Segment Start: RECORDS FOR THIS TASK

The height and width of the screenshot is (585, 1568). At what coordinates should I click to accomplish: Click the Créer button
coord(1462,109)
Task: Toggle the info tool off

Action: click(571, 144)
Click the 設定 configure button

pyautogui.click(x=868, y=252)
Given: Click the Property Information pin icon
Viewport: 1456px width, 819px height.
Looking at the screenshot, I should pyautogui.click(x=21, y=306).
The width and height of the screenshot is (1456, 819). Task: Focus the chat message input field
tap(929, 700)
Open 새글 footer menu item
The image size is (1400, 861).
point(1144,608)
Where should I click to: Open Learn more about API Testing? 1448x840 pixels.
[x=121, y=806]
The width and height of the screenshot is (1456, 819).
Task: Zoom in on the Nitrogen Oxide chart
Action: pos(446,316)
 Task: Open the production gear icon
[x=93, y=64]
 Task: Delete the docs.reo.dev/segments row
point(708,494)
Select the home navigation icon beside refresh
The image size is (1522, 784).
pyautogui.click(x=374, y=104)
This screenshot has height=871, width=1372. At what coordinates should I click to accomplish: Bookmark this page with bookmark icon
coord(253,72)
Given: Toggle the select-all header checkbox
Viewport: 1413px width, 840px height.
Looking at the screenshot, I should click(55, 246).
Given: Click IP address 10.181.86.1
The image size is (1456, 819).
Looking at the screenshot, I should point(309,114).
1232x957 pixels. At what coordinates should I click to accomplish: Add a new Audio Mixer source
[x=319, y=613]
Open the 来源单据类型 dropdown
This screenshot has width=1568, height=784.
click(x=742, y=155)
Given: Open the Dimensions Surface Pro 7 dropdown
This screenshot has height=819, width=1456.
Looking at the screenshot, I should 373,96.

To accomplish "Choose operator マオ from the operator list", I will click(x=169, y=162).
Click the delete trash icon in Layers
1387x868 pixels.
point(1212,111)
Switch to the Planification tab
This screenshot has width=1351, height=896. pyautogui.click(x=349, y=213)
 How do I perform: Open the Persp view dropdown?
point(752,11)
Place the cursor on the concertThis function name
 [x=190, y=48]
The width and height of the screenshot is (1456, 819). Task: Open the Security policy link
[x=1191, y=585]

Segment End: RECORDS FOR THIS TASK

Your reply must reproduce all records above exactly.

▶ [RESPONSE]:
The height and width of the screenshot is (585, 1568). At what coordinates should I click to accomplish: Click the Créer button
coord(1462,109)
Task: Toggle the info tool off

Action: click(571, 144)
Click the 設定 configure button

pyautogui.click(x=868, y=252)
Given: Click the Property Information pin icon
Viewport: 1456px width, 819px height.
Looking at the screenshot, I should pyautogui.click(x=21, y=306).
The width and height of the screenshot is (1456, 819). Task: Focus the chat message input field
tap(929, 700)
Open 새글 footer menu item
The image size is (1400, 861).
point(1144,608)
Where should I click to: Open Learn more about API Testing? 1448x840 pixels.
[x=121, y=806]
The width and height of the screenshot is (1456, 819).
Task: Zoom in on the Nitrogen Oxide chart
Action: pos(446,316)
 Task: Open the production gear icon
[x=93, y=64]
 Task: Delete the docs.reo.dev/segments row
point(708,494)
Select the home navigation icon beside refresh
The image size is (1522, 784).
pyautogui.click(x=374, y=104)
This screenshot has height=871, width=1372. At what coordinates should I click to accomplish: Bookmark this page with bookmark icon
coord(253,72)
Given: Toggle the select-all header checkbox
Viewport: 1413px width, 840px height.
Looking at the screenshot, I should click(55, 246).
Given: Click IP address 10.181.86.1
The image size is (1456, 819).
Looking at the screenshot, I should point(309,114).
1232x957 pixels. At what coordinates should I click to accomplish: Add a new Audio Mixer source
[x=319, y=613]
Open the 来源单据类型 dropdown
This screenshot has width=1568, height=784.
click(x=742, y=155)
Given: Open the Dimensions Surface Pro 7 dropdown
This screenshot has height=819, width=1456.
Looking at the screenshot, I should 373,96.

To accomplish "Choose operator マオ from the operator list", I will click(x=169, y=162).
Click the delete trash icon in Layers
1387x868 pixels.
point(1212,111)
Switch to the Planification tab
This screenshot has width=1351, height=896. pyautogui.click(x=349, y=213)
 How do I perform: Open the Persp view dropdown?
point(752,11)
Place the cursor on the concertThis function name
 [x=190, y=48]
The width and height of the screenshot is (1456, 819). Task: Open the Security policy link
[x=1191, y=585]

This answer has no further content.